Human Wrong Campaign comes to Columbia

By Amanda Murphy

The human trafficking industry brings in approximately $32 billion per year by exploiting humans, mostly women and children, for labor, sex and war.

According to Jesse Eaves, child protection policy adviser for World Vision, this makes it the second most profitable criminal enterprise in the world, and with 1.2 million children forced into the industry every year, it’s rapidly growing.

From April 4 through 8, Columbia served as home to the Human Wrong Campaign, a nationwide movement shedding light on the issue. The college’s student group InterVarsity Christian Fellowship led the campaign and hosted a series of events, including a documentary showing and gallery opening, focused around human trafficking and child slavery.
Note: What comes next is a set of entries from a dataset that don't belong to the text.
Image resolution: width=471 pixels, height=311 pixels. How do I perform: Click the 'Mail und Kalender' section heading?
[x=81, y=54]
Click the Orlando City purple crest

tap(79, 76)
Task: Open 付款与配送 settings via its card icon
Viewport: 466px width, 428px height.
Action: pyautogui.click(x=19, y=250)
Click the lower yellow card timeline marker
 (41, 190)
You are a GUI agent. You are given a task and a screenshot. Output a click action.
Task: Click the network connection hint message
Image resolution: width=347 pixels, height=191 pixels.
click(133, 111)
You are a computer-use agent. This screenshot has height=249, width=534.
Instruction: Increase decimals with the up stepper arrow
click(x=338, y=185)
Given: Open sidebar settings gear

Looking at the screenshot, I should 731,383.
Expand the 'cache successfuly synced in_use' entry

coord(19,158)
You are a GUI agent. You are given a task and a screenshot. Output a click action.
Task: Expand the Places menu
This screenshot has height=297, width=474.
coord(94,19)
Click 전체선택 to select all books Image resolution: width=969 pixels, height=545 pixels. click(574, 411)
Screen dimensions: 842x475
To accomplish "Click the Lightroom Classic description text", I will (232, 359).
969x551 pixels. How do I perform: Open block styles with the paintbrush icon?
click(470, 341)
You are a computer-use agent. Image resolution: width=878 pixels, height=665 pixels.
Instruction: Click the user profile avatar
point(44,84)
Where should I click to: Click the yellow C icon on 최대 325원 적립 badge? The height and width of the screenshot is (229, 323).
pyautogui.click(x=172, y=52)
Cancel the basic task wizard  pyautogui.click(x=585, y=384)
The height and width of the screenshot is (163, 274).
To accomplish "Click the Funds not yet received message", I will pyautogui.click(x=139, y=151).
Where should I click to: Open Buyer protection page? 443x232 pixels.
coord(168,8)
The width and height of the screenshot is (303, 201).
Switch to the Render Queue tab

“We want to motivate people from just caring to actually doing something about it,” said Elspeth Ryan, senior theater major and president of Columbia’s chapter of InterVarsity Christian Fellowship. “When we are confronted with these issues, all we can do is act.”

According to Eaves, what makes modern day slavery unique is that the children are rarely held captive by chains or physical force.

“The slaves today are kept in place by something much greater, and that is the fear of violence, fear of threats, fear of the unknown [and] the fear of becoming even more vulnerable,” Eaves said.

The Human Wrong Campaign is a way for college campuses to get involved in eliminating human trafficking. Eaves, whose organization focuses on building strength in impoverished areas of the world, spoke to Columbia students about the facts and severity of the issue on April 6 at Stage Two, in the 618 S. Michigan Ave. Building. Steve Sudworth, pastor at Church in the City, 2009 W. Schiller St., also spoke on the human trafficking problem.

“No matter the culture or the context, people, communities or governments try to solve problems they encounter by medicating the symptoms rather than dealing with the root cause,” Sudworth said. “But the root cause is common to man no matter where you are in the world.”

One of the week’s main events was the worldwide premiere of the “See It Our Way” exhibit, showing the artwork of children from Pakistan, Armenia and Lebanon on April 4. In these areas, children are at high risk for trafficking and exploitation. The photographs were provided by PhotoVoice, a charitable organization that gives disadvantaged communities cameras to express and capture their lives through photography.

“When you’re faced with social injustice, you think you may need to become a politician or policy maker to make a difference,” Ryan said. “The gallery is an example of how art can contribute to [improving] the entire process.”

The day also served as host to an eye-catching demonstration by InterVarsity Christian Fellowship where a member was chained to a desk in the Wabash Campus Building, 623 S. Wabash Ave. The event was supposed to catch students off guard and create a conversation opportunity where students could be enlightened on the situation, Ryan said.

The Trafficking Victims Protection Reauthorization Act was initially passed in 2000 and needs to be updated every three years.

Eaves said making sure the act is renewed is critical to continuing the battle against human trafficking in the U.S. Convincing students to get involved in the political aspect was one of the main initiatives of the InterVarsity Christian Fellowship for the week, Ryan added.

He emphasized that although child slavery is a large topic to tackle, any small contribution brings the effort closer to solving it and reducing numbers.

He also urged students to take their voices to the government, namely the Illinois Senate.

“We hear the stories and we hear the numbers, and we just sit there and do nothing,” Eaves said. “It’s time to act.”